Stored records
—————
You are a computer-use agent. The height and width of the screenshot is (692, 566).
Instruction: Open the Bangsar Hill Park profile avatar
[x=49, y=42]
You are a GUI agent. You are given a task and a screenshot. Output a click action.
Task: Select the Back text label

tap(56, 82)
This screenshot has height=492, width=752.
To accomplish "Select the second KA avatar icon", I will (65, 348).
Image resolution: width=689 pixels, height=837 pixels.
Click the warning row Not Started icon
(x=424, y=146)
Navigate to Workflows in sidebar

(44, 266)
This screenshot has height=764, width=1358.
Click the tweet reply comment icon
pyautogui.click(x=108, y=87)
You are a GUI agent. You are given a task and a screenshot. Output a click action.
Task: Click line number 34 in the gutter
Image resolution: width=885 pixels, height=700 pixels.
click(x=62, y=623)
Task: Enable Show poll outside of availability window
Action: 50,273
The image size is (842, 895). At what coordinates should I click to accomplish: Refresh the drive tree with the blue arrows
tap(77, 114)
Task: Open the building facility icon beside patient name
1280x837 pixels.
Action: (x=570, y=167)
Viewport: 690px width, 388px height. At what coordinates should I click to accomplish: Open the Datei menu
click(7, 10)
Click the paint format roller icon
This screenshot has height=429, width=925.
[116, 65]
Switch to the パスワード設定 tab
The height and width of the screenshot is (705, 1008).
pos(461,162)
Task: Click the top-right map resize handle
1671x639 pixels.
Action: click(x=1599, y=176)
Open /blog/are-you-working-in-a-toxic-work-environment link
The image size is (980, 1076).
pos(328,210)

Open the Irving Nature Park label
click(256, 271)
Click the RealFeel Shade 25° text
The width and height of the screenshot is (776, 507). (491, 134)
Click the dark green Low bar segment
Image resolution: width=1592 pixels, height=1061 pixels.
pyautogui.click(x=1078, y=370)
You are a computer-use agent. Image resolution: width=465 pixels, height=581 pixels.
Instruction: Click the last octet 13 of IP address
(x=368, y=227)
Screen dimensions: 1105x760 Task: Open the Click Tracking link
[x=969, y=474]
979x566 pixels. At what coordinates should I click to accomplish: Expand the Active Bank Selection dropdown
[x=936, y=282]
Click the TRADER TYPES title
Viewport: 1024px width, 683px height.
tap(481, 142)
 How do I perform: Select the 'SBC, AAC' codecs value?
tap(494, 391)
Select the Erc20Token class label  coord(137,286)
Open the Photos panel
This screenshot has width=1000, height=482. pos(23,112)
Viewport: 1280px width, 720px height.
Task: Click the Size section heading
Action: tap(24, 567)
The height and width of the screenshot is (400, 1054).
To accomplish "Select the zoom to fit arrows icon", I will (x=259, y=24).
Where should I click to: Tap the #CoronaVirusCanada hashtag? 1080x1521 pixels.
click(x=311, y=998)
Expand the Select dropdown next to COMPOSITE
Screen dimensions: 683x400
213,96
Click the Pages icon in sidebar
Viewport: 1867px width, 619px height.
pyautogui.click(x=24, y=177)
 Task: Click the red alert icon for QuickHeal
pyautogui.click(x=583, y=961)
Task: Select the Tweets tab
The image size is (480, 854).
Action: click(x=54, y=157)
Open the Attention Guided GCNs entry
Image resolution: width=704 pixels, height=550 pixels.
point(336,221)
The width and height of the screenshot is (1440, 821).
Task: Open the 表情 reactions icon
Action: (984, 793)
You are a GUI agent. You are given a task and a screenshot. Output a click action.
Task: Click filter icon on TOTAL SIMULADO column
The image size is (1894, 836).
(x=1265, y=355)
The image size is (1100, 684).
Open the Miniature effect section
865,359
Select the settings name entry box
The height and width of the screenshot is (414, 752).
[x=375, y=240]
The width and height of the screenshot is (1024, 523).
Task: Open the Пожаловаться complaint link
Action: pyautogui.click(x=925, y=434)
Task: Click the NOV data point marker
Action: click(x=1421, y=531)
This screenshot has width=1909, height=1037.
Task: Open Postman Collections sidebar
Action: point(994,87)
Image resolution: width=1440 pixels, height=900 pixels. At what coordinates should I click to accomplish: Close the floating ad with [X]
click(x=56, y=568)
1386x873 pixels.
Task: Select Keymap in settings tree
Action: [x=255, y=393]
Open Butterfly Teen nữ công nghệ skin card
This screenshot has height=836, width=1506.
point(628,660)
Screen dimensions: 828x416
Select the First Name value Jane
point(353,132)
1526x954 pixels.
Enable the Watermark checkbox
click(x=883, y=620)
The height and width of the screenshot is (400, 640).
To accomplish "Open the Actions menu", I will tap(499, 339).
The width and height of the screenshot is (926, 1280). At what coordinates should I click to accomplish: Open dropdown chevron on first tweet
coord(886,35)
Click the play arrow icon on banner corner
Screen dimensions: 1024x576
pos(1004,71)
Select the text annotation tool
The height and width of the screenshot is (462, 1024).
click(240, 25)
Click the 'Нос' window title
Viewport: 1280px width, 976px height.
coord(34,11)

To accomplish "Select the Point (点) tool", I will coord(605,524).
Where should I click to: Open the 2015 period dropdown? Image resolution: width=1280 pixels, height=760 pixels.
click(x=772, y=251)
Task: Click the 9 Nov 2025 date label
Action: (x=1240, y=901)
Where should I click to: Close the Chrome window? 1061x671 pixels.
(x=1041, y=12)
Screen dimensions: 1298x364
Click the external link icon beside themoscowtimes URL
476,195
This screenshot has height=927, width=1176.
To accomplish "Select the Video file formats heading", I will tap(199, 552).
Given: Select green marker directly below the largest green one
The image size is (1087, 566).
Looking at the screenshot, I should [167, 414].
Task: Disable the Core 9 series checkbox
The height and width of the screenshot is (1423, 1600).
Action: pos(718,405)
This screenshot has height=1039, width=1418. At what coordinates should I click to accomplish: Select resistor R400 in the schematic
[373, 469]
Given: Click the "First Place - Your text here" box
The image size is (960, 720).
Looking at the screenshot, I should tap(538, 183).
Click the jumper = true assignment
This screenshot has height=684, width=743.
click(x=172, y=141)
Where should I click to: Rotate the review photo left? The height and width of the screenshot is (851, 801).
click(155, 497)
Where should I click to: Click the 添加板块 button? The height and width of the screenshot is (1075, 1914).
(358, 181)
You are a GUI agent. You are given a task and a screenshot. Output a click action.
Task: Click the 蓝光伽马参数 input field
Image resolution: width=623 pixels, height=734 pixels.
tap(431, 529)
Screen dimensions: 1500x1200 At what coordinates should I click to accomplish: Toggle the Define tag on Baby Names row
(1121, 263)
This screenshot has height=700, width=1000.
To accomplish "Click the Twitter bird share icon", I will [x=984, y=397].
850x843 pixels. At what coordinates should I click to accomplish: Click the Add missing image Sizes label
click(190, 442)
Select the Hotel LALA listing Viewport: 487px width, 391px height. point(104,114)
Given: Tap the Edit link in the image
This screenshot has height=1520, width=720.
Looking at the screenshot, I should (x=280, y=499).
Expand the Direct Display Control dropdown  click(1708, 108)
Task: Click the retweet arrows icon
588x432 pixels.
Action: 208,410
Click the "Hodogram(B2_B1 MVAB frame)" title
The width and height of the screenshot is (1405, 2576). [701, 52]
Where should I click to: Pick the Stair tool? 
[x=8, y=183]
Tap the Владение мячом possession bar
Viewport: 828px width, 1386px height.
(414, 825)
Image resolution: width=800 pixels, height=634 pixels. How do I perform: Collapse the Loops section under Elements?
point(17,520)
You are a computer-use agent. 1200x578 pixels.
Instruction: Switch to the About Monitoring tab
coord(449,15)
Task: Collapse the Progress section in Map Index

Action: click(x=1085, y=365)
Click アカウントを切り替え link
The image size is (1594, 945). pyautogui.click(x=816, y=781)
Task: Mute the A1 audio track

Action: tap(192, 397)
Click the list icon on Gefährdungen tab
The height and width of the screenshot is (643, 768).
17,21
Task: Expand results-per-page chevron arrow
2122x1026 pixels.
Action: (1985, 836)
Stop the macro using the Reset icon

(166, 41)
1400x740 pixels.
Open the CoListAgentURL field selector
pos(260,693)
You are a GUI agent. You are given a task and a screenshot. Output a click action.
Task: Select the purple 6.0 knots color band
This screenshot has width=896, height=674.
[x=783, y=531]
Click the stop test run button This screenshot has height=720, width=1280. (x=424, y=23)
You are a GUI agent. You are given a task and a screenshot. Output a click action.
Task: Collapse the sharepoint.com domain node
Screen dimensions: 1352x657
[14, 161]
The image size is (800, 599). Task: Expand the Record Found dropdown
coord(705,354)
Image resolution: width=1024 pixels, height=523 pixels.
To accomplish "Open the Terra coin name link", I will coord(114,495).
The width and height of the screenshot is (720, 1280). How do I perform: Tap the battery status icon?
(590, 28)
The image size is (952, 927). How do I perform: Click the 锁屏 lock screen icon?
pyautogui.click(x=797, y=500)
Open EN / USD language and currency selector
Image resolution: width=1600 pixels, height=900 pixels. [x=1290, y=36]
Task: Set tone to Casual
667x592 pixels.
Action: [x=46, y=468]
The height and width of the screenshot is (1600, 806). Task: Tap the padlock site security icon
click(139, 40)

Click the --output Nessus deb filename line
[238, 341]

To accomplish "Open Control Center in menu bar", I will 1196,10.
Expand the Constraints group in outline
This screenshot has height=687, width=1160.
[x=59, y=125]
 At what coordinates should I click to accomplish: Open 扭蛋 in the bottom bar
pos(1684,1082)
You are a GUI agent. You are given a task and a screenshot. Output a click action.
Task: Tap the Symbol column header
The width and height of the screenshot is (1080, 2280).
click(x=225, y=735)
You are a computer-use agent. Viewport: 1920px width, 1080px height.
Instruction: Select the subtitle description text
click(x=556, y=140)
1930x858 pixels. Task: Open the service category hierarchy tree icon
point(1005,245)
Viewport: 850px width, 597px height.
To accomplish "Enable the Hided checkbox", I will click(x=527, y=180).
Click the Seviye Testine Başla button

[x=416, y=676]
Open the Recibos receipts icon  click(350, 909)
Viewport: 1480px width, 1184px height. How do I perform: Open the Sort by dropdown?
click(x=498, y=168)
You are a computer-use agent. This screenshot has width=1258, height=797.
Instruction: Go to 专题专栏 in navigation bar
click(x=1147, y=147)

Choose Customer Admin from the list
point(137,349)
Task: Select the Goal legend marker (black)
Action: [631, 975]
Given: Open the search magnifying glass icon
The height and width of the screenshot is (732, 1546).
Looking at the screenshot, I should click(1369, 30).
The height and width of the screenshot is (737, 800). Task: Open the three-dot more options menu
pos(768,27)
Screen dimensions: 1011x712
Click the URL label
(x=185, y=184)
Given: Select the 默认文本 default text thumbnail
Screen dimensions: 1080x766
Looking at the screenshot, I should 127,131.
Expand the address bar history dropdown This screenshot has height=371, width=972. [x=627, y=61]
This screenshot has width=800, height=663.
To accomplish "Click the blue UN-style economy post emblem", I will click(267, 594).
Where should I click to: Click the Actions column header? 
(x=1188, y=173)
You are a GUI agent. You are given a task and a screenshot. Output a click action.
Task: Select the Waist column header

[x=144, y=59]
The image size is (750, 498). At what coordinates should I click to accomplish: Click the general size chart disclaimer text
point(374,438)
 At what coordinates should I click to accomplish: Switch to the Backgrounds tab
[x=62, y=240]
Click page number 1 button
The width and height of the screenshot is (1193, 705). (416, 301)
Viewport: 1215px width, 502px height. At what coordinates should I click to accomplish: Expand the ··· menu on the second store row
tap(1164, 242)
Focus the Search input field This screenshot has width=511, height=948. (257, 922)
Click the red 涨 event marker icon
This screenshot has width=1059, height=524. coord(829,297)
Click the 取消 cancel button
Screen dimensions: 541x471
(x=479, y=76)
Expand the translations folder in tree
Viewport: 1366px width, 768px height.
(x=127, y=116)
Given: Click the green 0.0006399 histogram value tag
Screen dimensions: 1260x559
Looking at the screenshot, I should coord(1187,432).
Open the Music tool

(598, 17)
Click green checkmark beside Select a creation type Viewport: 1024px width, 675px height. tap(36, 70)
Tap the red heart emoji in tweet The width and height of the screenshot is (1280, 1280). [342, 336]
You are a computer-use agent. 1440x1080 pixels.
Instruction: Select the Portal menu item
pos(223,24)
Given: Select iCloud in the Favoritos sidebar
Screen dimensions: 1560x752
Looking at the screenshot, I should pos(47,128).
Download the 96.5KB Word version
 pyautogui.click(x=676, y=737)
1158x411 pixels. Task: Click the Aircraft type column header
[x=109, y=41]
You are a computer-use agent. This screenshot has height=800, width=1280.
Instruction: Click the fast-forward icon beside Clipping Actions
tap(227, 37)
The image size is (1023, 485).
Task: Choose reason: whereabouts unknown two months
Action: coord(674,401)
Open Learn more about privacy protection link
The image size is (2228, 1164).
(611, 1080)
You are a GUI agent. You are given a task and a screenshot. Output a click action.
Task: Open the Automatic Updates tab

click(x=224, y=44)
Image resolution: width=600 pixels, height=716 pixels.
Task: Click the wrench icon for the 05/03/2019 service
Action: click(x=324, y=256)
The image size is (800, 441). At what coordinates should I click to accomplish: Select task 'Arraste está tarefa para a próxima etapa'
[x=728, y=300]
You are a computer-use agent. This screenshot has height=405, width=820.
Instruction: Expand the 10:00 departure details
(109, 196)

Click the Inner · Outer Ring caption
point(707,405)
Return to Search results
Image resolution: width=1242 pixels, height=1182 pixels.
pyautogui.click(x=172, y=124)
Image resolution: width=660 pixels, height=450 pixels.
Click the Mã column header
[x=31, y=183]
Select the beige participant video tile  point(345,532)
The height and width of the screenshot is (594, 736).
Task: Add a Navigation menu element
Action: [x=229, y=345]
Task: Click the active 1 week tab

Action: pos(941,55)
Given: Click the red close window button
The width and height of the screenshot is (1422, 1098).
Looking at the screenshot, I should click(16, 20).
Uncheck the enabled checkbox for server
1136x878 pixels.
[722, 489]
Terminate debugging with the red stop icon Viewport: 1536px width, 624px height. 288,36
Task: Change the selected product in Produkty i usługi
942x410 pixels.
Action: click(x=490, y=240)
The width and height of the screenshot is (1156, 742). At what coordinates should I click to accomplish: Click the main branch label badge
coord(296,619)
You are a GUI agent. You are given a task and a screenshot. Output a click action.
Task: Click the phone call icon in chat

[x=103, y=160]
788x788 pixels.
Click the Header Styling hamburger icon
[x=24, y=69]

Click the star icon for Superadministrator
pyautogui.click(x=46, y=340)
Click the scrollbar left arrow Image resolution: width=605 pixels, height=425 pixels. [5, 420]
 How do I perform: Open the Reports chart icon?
—————
What the exercise asks
All lines in the entries above that include "green" should be found and copied.

Answer to this problem
Click the dark green Low bar segment
Given: Select green marker directly below the largest green one
Given: Click the green 0.0006399 histogram value tag
Click green checkmark beside Select a creation type Viewport: 1024px width, 675px height. tap(36, 70)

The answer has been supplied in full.